C’est un soldat, au faciès écorché, du nez au coin du menton. Il parle à la première personne et on ne connaîtra pas son nom. Tout juste son arme : artilleur. Il est encore marié, et il se fout de la médaille qui l’attend. Son souci : cacher ce visage, et aussi, assouvir ses besoins sexuels. Pas trop le choix des figures. La femme sera de dos, pour ne pas voir. Même la sienne.
Alors, quand il rencontre un grand Noir aux dents de requin, notre mutilé de 14-18 se sent compris, soutenu. Et bientôt, sauvé....
On en croise, des "gueules d’amour" dans ce récit.
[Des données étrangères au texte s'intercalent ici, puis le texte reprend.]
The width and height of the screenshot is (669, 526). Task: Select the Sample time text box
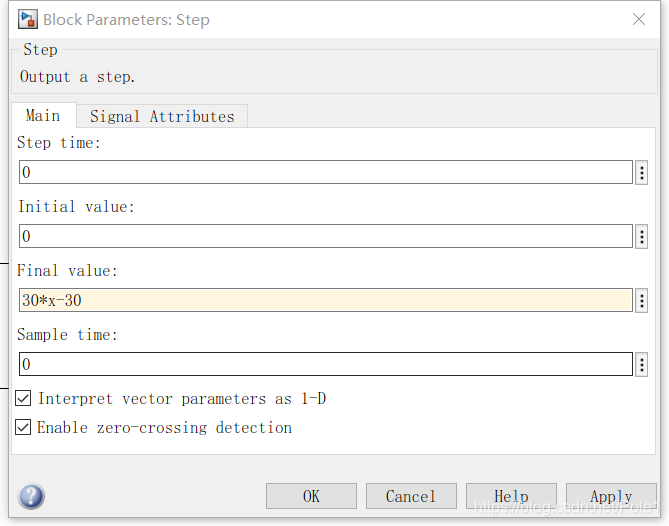pos(325,364)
Des attractions pour la foule, des héros pour les gouvernants, des étrangers dans leur propre pays.Aurélien Ducoudray y a réussi un album aussi marquant que La chambre des officiers, le film de François Dupeyron, sorti en 2001, et adapté d’un roman de Marc Dugain.
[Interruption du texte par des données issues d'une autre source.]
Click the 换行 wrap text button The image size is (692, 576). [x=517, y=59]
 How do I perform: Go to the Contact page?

En privilégiant délibérément l’obsession du sexe, la mise en lumière d’une frustration dévorante, les auteurs donnent une force peu commune au récit. Tout comme le dessin de Delphine Priet Mahéo, dont c’est la première BD. Du noir et blanc au crayon, avec un gris couleur cauchemar qui domine.
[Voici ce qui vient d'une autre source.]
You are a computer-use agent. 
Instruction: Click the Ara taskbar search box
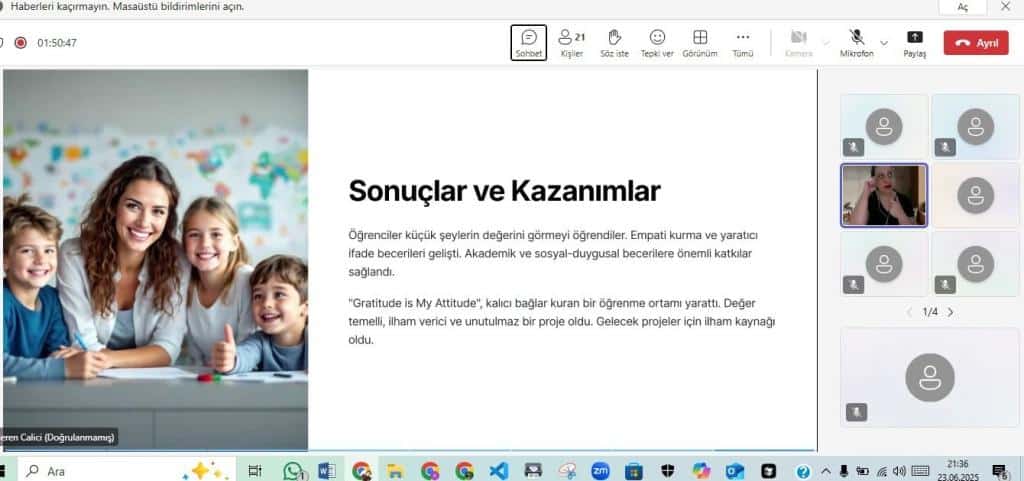click(100, 470)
Soucieux de véracité historique, le tandem a confié la postface à Sophie Delaporte, historienne spécialiste du destin des gueules cassées.
Gueule d’amour, fort bien présenté dans son écrin relié, rappelle parfois le Mattotti de Stigmates, par son mélange de violence et d’intense sensibilité, qui traite ces écorchés vifs, ces sacrifiés de la guerre avec une grande humanité.